DATA PROVIDED
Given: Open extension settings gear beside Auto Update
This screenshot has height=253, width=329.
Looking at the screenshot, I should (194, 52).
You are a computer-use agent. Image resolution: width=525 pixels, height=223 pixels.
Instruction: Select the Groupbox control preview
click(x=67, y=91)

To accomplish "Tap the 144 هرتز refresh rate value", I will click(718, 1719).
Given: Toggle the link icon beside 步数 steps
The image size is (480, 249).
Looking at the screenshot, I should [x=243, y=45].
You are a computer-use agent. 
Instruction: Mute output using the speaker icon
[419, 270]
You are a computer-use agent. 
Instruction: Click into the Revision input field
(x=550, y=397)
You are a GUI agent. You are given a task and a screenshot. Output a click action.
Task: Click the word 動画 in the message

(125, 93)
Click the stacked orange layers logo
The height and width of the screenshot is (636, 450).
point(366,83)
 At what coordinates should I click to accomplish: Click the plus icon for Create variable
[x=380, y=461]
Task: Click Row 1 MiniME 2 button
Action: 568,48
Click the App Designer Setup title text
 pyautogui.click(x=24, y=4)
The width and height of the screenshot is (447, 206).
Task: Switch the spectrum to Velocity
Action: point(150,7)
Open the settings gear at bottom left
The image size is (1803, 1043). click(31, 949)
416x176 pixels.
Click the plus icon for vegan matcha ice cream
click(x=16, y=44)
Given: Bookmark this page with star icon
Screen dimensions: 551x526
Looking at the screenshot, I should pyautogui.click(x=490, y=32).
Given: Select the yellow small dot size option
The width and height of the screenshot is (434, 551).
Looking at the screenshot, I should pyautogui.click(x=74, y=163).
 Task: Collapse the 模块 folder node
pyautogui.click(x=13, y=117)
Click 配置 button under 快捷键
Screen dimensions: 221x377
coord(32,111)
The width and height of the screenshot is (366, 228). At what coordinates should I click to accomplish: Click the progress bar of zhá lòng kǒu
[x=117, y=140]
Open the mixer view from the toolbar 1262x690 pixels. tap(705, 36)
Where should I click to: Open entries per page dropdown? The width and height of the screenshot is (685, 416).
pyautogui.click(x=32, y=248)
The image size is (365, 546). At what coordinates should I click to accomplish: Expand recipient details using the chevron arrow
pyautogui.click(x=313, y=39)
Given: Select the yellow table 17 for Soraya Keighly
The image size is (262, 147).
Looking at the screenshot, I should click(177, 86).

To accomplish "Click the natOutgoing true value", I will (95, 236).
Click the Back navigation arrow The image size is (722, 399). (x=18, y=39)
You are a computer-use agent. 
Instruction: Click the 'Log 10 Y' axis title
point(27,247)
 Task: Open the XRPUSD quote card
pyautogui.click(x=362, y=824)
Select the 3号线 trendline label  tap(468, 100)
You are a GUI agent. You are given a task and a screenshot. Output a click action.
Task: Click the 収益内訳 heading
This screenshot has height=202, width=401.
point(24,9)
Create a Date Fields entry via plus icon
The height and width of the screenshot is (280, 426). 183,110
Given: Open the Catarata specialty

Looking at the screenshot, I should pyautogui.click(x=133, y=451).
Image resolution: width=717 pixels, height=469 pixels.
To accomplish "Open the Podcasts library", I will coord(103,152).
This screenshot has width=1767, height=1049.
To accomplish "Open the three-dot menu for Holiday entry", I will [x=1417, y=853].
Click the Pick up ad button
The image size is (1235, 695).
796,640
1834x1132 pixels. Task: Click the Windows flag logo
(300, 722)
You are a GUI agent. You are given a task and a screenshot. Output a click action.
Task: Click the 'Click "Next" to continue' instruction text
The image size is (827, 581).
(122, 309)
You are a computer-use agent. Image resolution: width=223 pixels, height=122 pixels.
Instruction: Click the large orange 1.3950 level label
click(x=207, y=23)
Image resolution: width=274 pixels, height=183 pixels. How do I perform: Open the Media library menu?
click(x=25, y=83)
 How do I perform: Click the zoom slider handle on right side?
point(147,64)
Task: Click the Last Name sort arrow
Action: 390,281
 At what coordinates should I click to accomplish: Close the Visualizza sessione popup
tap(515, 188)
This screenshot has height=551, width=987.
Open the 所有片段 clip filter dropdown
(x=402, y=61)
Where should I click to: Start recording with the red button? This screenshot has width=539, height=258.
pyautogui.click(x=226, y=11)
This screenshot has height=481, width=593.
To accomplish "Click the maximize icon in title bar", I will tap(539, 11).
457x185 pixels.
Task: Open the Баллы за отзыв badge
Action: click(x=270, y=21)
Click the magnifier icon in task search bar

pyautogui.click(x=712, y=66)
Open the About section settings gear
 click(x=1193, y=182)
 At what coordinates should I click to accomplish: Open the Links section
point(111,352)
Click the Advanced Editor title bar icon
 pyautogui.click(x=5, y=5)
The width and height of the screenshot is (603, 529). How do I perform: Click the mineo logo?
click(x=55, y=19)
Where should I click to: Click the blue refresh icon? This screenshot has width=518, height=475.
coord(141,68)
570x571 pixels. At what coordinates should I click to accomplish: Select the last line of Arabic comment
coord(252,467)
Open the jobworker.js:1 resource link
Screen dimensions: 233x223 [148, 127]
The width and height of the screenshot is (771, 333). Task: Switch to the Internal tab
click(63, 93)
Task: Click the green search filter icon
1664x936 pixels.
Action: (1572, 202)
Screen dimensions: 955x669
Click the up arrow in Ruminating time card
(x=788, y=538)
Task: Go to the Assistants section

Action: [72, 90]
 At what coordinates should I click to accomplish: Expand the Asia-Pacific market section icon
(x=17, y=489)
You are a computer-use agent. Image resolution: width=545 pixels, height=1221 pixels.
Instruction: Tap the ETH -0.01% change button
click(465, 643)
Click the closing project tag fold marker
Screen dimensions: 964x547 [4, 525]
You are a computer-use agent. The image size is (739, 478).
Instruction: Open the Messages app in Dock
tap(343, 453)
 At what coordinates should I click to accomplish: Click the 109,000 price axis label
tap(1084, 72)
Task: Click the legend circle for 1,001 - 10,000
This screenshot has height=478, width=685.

TASK INSTRUCTIONS
List each line in the material above where the word "beside" appears.

WRITTEN SOLUTION
Given: Open extension settings gear beside Auto Update
Given: Toggle the link icon beside 步数 steps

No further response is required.